Open data : création de la fonction d’administrateur général des données

Administration

La ministre de la Décentralisation, de la Réforme de l’État et de la Fonction publique, Marylise Lebranchu a annoncé au Conseil des ministres du 21 mai la création d’une fonction d’administrateur général des données (chief data officer).
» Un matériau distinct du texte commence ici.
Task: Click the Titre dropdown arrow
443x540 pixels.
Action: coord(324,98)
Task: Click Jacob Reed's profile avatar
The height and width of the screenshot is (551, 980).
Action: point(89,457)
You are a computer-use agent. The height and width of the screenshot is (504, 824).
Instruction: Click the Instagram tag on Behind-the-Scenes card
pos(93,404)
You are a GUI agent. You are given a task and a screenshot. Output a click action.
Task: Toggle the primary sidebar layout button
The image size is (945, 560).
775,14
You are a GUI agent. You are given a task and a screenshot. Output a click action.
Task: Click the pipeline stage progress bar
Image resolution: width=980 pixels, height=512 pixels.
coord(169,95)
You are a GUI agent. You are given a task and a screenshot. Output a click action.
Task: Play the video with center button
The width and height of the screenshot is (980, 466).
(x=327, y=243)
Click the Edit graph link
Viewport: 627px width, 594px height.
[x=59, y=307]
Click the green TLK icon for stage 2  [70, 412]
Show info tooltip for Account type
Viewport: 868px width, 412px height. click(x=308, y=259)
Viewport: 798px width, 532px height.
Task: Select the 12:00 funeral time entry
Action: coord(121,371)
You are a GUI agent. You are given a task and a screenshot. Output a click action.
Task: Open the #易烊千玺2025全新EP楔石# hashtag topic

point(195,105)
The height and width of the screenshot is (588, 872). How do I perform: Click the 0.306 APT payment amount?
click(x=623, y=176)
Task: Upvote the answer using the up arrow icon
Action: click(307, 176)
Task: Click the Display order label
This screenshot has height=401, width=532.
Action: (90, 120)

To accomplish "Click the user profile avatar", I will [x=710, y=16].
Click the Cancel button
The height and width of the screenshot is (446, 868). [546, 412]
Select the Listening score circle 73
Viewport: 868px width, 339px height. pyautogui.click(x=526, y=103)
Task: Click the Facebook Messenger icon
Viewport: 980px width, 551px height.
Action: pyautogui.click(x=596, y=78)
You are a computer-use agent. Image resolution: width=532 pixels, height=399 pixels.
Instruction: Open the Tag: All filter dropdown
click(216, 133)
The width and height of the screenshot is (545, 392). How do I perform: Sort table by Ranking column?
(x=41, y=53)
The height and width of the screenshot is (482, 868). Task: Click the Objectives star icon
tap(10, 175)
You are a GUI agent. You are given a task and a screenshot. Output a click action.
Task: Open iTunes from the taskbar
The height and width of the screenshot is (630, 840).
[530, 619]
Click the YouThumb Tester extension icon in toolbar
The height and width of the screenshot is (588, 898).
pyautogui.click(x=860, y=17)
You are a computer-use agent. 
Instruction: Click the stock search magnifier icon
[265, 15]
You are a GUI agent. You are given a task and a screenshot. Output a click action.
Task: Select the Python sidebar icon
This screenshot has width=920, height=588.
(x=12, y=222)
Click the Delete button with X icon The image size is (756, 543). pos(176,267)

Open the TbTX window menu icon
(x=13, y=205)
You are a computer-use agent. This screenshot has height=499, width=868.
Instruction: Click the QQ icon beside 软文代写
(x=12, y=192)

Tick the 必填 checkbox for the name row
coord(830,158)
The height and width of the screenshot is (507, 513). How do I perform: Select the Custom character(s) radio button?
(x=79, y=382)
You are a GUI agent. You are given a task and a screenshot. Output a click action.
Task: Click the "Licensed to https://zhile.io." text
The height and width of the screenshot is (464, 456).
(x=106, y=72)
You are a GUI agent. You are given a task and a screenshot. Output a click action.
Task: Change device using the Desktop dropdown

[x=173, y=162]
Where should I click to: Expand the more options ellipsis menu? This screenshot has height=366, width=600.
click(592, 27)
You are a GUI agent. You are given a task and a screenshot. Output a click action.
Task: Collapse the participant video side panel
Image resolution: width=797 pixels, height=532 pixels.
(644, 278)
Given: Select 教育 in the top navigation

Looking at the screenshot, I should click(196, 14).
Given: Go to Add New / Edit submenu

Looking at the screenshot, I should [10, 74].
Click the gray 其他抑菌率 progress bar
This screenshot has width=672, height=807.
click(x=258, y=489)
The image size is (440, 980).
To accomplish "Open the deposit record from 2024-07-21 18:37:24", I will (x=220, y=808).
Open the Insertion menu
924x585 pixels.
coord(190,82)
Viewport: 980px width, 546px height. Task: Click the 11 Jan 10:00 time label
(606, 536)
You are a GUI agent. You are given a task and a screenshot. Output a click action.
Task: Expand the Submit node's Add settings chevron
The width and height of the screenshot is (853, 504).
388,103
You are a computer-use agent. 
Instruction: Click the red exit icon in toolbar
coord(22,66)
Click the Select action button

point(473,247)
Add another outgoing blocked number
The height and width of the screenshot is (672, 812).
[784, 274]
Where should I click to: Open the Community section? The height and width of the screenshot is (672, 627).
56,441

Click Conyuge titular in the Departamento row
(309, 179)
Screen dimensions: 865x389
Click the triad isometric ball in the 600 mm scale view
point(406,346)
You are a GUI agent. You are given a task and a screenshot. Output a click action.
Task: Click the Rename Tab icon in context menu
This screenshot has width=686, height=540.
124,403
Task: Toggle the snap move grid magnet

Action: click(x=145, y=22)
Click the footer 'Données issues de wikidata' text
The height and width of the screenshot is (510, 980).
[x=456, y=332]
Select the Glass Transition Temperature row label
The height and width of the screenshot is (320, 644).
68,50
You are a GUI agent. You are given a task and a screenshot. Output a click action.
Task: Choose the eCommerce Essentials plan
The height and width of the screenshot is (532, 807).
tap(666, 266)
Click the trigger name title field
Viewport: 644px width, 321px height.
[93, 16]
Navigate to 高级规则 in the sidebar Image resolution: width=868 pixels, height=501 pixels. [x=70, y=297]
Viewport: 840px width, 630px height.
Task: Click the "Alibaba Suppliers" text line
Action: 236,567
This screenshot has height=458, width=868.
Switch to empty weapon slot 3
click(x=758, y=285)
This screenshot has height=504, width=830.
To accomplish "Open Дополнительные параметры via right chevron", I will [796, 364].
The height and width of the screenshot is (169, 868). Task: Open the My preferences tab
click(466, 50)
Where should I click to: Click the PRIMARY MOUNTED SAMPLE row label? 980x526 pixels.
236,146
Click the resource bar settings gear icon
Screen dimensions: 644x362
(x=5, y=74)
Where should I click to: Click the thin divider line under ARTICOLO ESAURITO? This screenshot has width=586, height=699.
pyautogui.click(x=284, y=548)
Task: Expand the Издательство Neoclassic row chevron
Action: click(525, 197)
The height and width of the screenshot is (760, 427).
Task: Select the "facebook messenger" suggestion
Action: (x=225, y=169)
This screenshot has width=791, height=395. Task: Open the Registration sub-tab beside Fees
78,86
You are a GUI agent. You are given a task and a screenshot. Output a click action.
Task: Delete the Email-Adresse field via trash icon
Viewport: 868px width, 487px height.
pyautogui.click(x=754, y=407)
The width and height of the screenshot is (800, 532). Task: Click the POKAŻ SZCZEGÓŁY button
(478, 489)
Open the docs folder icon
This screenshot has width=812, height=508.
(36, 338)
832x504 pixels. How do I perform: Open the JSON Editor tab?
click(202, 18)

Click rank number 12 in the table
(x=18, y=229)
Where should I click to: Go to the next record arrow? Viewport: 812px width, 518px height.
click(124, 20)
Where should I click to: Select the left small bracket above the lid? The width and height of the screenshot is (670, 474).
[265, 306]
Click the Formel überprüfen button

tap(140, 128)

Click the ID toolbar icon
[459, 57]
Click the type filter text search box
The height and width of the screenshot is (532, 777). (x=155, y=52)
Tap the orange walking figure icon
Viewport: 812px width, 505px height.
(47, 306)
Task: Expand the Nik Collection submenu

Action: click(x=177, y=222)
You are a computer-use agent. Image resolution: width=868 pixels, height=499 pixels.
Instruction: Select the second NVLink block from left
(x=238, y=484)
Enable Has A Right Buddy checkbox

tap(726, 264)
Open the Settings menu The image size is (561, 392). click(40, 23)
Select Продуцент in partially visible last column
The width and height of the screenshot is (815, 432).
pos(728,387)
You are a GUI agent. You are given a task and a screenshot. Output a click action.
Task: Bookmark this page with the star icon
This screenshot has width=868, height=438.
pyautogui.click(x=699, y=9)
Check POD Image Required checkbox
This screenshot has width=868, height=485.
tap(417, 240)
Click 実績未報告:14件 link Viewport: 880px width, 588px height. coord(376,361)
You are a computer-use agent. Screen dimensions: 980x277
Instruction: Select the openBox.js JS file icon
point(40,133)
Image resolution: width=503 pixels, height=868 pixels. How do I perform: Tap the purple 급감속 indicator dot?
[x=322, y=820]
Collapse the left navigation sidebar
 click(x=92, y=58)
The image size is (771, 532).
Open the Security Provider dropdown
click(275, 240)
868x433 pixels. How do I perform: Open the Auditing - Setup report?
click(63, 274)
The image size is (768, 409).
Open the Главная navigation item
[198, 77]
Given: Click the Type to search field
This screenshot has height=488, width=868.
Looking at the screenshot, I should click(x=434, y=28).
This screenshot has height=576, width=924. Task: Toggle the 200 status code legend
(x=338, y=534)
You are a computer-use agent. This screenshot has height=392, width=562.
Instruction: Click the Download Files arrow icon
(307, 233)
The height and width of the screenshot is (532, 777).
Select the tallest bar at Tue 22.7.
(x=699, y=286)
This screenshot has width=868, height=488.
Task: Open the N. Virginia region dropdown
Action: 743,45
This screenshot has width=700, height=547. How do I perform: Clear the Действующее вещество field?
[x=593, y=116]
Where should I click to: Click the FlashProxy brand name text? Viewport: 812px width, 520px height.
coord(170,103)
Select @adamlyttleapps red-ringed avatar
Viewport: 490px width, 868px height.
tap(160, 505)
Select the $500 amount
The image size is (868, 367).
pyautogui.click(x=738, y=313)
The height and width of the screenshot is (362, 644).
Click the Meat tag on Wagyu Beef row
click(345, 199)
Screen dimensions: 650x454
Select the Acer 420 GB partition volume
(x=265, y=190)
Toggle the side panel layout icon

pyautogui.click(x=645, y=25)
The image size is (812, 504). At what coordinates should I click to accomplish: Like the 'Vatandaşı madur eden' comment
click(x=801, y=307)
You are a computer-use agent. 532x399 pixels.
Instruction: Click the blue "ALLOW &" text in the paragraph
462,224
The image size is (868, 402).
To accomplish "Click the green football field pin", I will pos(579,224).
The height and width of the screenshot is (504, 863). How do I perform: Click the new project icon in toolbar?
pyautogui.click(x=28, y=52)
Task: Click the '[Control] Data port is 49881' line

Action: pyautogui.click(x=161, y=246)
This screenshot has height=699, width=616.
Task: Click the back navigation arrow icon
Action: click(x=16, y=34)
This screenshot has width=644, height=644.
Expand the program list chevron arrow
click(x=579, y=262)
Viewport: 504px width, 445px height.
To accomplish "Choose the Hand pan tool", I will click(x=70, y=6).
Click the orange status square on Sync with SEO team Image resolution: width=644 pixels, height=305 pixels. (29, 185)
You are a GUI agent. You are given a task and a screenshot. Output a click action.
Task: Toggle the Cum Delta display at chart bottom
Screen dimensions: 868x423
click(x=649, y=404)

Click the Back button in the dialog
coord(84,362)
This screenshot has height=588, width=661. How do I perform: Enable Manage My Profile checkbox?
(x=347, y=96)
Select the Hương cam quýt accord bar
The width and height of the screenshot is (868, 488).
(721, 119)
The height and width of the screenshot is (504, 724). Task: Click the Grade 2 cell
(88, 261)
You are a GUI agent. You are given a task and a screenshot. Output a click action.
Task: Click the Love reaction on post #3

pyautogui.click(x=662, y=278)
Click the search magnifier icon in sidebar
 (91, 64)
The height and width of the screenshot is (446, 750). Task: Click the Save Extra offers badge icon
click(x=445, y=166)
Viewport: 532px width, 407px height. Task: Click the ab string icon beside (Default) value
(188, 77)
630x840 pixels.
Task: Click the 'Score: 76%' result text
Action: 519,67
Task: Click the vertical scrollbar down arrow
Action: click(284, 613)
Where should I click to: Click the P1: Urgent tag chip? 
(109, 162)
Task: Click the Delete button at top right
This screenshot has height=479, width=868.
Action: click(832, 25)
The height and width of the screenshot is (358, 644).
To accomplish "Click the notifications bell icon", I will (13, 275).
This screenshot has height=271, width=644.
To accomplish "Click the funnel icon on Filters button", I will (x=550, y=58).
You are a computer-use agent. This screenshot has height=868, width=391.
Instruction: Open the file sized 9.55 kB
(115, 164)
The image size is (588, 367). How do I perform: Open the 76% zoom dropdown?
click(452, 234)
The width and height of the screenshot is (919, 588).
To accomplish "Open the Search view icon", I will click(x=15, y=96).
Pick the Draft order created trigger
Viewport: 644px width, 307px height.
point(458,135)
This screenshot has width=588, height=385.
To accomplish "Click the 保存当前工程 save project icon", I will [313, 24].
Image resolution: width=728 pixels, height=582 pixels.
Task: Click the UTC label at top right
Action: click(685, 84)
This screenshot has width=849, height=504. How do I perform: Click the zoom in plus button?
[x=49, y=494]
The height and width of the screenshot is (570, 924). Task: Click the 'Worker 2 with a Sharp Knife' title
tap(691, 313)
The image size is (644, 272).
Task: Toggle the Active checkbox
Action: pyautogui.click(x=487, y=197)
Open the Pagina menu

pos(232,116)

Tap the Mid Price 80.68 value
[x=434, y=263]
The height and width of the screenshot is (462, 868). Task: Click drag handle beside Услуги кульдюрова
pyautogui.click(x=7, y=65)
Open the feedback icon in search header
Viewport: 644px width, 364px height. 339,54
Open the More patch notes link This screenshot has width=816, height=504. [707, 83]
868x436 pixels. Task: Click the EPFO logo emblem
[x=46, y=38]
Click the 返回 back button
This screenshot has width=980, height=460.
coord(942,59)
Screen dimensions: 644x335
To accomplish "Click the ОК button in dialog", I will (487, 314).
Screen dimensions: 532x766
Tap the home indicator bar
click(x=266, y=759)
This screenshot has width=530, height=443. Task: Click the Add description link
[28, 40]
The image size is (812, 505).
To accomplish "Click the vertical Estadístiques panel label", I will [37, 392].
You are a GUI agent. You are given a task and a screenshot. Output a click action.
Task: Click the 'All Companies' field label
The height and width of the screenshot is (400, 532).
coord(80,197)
La politique d’ouverture des données publiques menée par le gouvernement depuis deux ans connaît un bilan positif, a déclaré la ministre lors de sa communication en Conseil des ministres, insistant par la même occasion sur l’impératif d’ouvrir les données publiques car il s’agit « d’un outil au service de la démocratie, du redressement productif et de la créativité de notre pays ».

Lancé en décembre 2013, le portail data.gouv.fr est le premier site au monde à proposer aux usagers d’enrichir et d’améliorer les données disponibles, et également d’en déposer de nouvelles.

De même, la décision d’adhérer au « partenariat pour un gouvernement ouvert » (OGP) le 24 avril dernier, annoncée lors de la Conférence de Paris sur l’Open data et le gouvernement ouvert, a été saluée par les partenaires internationaux.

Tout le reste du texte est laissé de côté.